[Numpy-discussion] lstsq functionality

Tue Jul 20 12:03:24 EDT 2010

On Tue, Jul 20, 2010 at 11:23 AM, Charles R Harris
<charlesr.harris at gmail.com> wrote:
>
>
> On Tue, Jul 20, 2010 at 8:32 AM, Skipper Seabold <jsseabold at gmail.com>
> wrote:
>>
>> On Tue, Jul 20, 2010 at 1:08 AM, Charles R Harris
>> <charlesr.harris at gmail.com> wrote:
>> >
>> >
>> > On Mon, Jul 19, 2010 at 9:40 PM, Keith Goodman <kwgoodman at gmail.com>
>> > wrote:
>> >>
>> >> On Mon, Jul 19, 2010 at 8:27 PM, Charles R Harris
>> >> <charlesr.harris at gmail.com> wrote:
>> >> >
>> >> >
>> >> > On Mon, Jul 19, 2010 at 9:02 PM, Keith Goodman <kwgoodman at gmail.com>
>> >> > wrote:
>> >> >>
>> >> >> On Mon, Jul 19, 2010 at 6:53 PM, Joshua Holbrook
>> >> >> <josh.holbrook at gmail.com> wrote:
>> >> >> > On Mon, Jul 19, 2010 at 5:50 PM, Charles R Harris
>> >> >> > <charlesr.harris at gmail.com> wrote:
>> >> >> >> Hi All,
>> >> >> >>
>> >> >> >> I'm thinking about adding some functionality to lstsq because I
>> >> >> >> find
>> >> >> >> myself
>> >> >> >> doing the same fixes over and over. List follows.
>> >> >> >>
>> >> >> >> Add weights so data points can be weighted.

#### [Recorded information]
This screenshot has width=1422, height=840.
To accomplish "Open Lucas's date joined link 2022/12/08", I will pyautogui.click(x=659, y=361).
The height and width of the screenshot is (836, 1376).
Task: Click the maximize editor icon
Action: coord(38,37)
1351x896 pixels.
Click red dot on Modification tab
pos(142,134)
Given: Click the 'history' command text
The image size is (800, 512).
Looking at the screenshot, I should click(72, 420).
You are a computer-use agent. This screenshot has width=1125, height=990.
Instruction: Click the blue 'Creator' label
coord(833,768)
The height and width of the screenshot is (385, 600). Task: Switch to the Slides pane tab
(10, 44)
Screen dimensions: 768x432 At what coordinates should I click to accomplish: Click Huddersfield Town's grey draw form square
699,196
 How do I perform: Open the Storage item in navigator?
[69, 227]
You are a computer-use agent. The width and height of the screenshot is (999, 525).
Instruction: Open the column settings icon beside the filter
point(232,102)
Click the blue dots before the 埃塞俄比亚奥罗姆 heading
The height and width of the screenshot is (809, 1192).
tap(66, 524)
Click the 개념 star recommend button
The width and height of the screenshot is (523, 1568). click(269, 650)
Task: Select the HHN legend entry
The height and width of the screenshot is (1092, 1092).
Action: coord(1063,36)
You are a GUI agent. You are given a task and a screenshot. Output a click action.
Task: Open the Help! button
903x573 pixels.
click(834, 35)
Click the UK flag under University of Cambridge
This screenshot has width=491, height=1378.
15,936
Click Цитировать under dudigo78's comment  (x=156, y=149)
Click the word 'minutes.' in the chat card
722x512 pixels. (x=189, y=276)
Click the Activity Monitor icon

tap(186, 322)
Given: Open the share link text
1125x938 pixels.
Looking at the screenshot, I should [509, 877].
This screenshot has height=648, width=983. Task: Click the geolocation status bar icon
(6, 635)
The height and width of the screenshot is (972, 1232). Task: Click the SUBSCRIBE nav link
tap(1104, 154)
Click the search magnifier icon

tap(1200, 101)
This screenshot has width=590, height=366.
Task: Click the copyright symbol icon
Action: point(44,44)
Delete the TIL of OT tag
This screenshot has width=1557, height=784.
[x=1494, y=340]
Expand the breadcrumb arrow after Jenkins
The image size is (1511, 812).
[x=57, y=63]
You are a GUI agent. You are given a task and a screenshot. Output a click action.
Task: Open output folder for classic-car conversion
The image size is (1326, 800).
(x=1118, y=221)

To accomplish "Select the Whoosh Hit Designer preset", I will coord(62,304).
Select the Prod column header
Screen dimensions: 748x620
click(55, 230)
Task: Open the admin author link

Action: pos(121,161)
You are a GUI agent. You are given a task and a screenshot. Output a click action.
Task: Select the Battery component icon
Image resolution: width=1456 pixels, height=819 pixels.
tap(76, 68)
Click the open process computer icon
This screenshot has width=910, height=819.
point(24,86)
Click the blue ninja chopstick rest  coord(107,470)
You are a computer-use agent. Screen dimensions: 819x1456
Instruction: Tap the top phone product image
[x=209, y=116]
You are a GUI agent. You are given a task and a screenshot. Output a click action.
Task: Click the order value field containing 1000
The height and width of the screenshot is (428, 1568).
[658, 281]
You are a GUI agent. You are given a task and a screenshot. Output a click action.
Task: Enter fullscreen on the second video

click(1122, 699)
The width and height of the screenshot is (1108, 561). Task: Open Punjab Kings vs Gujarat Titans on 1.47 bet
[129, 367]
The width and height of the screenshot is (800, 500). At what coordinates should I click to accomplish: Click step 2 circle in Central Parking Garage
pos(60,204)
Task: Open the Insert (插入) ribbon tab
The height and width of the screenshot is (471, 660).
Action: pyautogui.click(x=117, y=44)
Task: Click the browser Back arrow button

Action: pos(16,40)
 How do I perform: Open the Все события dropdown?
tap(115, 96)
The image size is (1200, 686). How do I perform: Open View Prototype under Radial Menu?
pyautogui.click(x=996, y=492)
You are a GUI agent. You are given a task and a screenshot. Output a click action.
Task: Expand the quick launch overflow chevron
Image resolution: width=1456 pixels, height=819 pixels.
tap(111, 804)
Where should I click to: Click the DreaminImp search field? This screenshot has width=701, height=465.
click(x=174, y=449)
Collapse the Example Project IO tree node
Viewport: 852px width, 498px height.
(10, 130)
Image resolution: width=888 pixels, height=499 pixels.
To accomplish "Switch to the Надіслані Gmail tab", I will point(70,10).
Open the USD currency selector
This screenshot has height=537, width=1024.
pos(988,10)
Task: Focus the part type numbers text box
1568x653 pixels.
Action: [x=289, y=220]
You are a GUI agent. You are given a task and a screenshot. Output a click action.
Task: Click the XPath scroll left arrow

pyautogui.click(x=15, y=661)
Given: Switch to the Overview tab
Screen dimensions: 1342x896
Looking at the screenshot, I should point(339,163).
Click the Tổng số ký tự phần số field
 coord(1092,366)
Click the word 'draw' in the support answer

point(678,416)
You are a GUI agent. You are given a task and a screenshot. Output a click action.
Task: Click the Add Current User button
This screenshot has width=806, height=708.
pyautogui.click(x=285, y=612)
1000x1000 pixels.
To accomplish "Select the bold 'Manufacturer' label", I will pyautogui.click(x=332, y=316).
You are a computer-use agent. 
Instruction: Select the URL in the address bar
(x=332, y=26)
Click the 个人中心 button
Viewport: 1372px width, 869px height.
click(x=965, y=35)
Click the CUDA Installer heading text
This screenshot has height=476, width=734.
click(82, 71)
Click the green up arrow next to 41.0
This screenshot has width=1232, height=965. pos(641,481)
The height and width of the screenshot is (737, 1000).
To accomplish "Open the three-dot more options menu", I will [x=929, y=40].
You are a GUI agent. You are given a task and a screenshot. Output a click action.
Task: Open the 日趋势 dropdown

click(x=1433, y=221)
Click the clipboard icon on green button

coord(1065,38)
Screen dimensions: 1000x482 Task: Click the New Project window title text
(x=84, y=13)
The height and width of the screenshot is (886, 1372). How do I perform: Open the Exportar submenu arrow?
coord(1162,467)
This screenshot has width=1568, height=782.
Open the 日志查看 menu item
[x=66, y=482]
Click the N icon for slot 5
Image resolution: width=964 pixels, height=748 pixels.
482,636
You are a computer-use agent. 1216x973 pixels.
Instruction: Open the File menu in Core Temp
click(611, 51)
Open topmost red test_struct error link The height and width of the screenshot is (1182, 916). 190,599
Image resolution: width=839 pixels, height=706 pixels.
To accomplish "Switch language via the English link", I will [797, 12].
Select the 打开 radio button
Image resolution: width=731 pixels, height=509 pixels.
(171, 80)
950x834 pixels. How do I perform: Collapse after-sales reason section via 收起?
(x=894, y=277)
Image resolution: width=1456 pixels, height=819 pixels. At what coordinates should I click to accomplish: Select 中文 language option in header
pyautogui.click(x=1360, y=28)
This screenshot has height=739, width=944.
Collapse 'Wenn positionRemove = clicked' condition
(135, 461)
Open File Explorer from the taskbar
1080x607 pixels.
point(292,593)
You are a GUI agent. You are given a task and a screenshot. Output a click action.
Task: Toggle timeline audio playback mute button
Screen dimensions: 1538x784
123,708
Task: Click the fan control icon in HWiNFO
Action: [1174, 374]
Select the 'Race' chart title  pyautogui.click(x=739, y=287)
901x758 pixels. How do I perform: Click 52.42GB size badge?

#### [Written task 1]
Summarize the lstsq thread in two sentences.
#### [Written task 2]
Proceed with the lstsq thread from its final line.
The records were taken from a different source than the lstsq thread.

#### [Exercise result 1]
In a Numpy-discussion thread titled "lstsq functionality," Charles R Harris proposes adding functionality to lstsq to avoid repeatedly making the same fixes, and later replies from Joshua Holbrook, Keith Goodman, Skipper Seabold and Charles R Harris quote that message. The first item on the proposed list is to add weights so data points can be weighted.

#### [Exercise result 2]
>> >> >> >> Use column scaling so condition numbers make more sense.
>> >> >> >> Compute covariance approximation?
>> >> >> >>
>> >> >> >> Unfortunately, the last will require using svd since there no
>> >> >> >> linear
>> >> >> >> least
>> >> >> >> squares routines in LAPACK that also compute the covariance, at
>> >> >> >> least
>> >> >> >> that
>> >> >> >> google knows about.
>> >> >> >>
>> >> >> >> Thoughts?
>> >> >> >
>> >> >> > Maybe make 2 functions--one which implements 1 and 2, and another
>> >> >> > which implements 3? I think weights is an excellent idea!
>> >> >>
>> >> >> I'd like a lstsq that did less, like not calculate the sum of
>> >> >> squared
>> >> >> residuals. That's useful in tight loops. So I also think having two
>> >> >> lstsq makes sense. One as basic as possible; one with bells. How
>> >> >> does
>> >> >> scipy's lstsq fit into all this?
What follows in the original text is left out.